En ese lapso, acá ciertamente se produjeron contramarchas,
pero la tendencia general fue hacia la liberalización de la actividad
económica.
Fue, como saldo
general, frustrante. Si se pide un motivo para ese fracaso global, sin vacilar
cabe señalar a la corrupción como el principal factor tóxico. Corrupción de los
ocupantes de los puestos estatales – políticos y no tanto -, pero con una vasta
complicidad del sector privado, falazmente disfrazado de emprendedor. Porque en la Argentina ese espíritu,
esa vocación emprendedora existe, pero insuficientemente. Es otro de los
subdesarrollos que sufrimos. Otra razón se halla en que nunca se afrontó a fondo esa
instrumentación reformista. Los objetivos sistemáticamente fueron confrontados
por una extendida postura conservacionista vestida de ropaje cínicamente
progresista o popular.
Así llegamos al
nuevo viraje, el de 2003. Como el “mundo se derrumba” por el apogeo del
privatismo- concepto equívoco y engañoso -, la Argentina , la más “viva”

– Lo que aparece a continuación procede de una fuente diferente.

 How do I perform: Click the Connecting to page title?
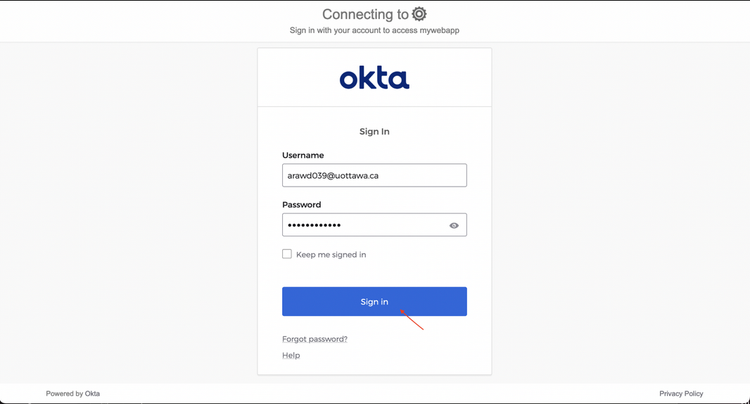pyautogui.click(x=365, y=14)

del planeta, gambetea la crisis volviendo al más arcaico estatismo, siempre en
nombre de la soberanía.
La crisis que agobia
a Europa y golpea a EE.UU., con rebotes en todo el orbe, no es prueba del
fracaso de la iniciativa privada, sino que marca la ineludible necesidad de
evitar los excesos del capitalismo, sobre todo financiero y la presencia más
activa del Estado, al que no le es concedida la licencia de distraerse de su
rol de control.
Esa presencia no es
soberanía, sino sentido común. Si se producen exorbitaciones – por caso, el
sistema financiero con una cartera hipotecaria desmadrada, plagada de
insostenibles burbujas, como en España -, el Estado debe ingresar a la escena,
no para hacerse cargo de las empresas y bancos, sino para reponer, por la vía regulatoria, el control y
hasta el auxilio de recursos, la
economía en orden.
Requerimos no un
Estado estatista, sino regulador. Aprender a controlar bien es hoy por hoy
aprender a gobernar. Pero esa asignatura no se dicta en ningún comité o unidad
básica. Menos en las agrupaciones “militantes”. Apenas existe algún curso en la Universidad o en una
ONG. Con escasos asistentes.
No es admisible que
ahora, en otra mutación del rumbo, marchemos, a contramano de la sensatez, hacia las estatizaciones a diestra y
siniestra. Nos desendeudamos – muy relativamente – hacia afuera, pero nos metemos en camisa de once varas
adentro, llenándonos de cargas insoportables, como Aerolíneas o Fútbol para
Todos, pasando por el neobanco de préstamos para el gobierno en lo que parece
convertirse la ANSES ,
en detrimento de las expectativas de los jubilados.
Por favor, ¡urgente,
el término medio! Ni estatismo ni Estado ausente. Buena regulación, mejor
control, intervención estatal sutil y
virtuosa para ayudar a la iniciativa privada, no para segarla o trabarla. Y
también por favor, no mezclar a la soberanía en estos temas.
Soberanía es tener
una economía que funcione, que estimule la actividad y el empleo, que depare
prosperidad general y también es un Estado funcional, idóneo, dimensionado tal
como lo necesitamos, desburocratizado en todo lo posible, absolutamente
impermeable al aterrizaje de “militantes”, pero
completamente abierto al mérito, la preparación y la capacidad. Con
probidad, claro está. Tal cual lo establece la Constitución. Ni
una palabra más.
*diputado nacional por Compromiso Federal Unir-Prov. de Bs.As.